Innovative strategies to check climate change effects were topical in Bamenda recently when the Organisation for Gender, Civil Engagement and Youth Development, OGCEYOD, facilitated a workshop on best environmental practices in schools. It was all about helping youths to get involved, accompanied and reinforced to manage the environment.
The initiative was summed up in nurturing youths to become environment-friendly. It was against this back drop that OGCEYOD’s Project office, Kubi, debriefed participating peer educators on the need for urgent action to reverse the impact of global warming.
He stressed the need for training on environment-friendly habits in communities, primary and secondary schools. The Project Officer showcased a manual to ensure shared responsibility for healthy environmental practices.

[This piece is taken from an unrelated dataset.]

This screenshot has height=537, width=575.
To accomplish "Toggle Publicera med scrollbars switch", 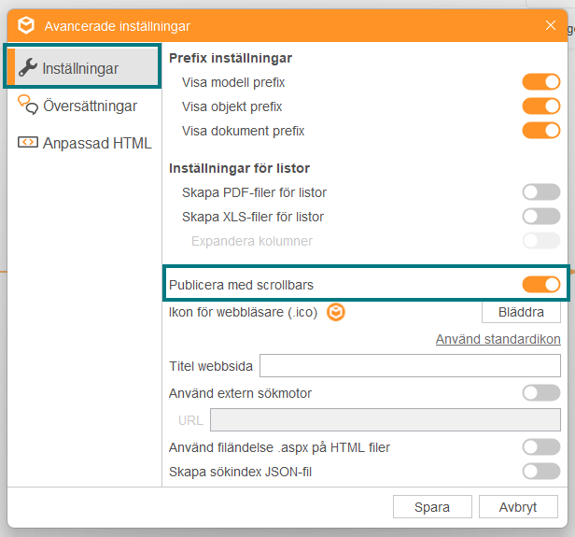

Participants, who included Senior Secondary Education staff, were discussed key concepts, methods and tools of environmental education in schools, effects and importance of culture and society in environmental education and management, concept of biodiversity and conservation of natural resources, waste generation and management.
It was a moment for the Regional Delegate for Environment and Nature Protection, Moma Henry Awah, to salute OGCEYOD for its frontline crusade against climate change.
He said young minds are able to appropriate strategies for a society free of climate change effects. The workshop identified environmental clubs and others created in secondary schools as useful for instilling the notion of environmental protection, conservation and sustainable management of the environment.
Participants were inspired to promote and encourage the natural environment and its biological resources whose life-supporting services are most welcome.
Curtains dropped on the event with deforestation, global warming, use of plastic packaging below 61 microns, stray animals, invasion of wetlands and grazing lands, bush fires, pollution etc, blamed for the ugly practices that hinder the crusade against climate change.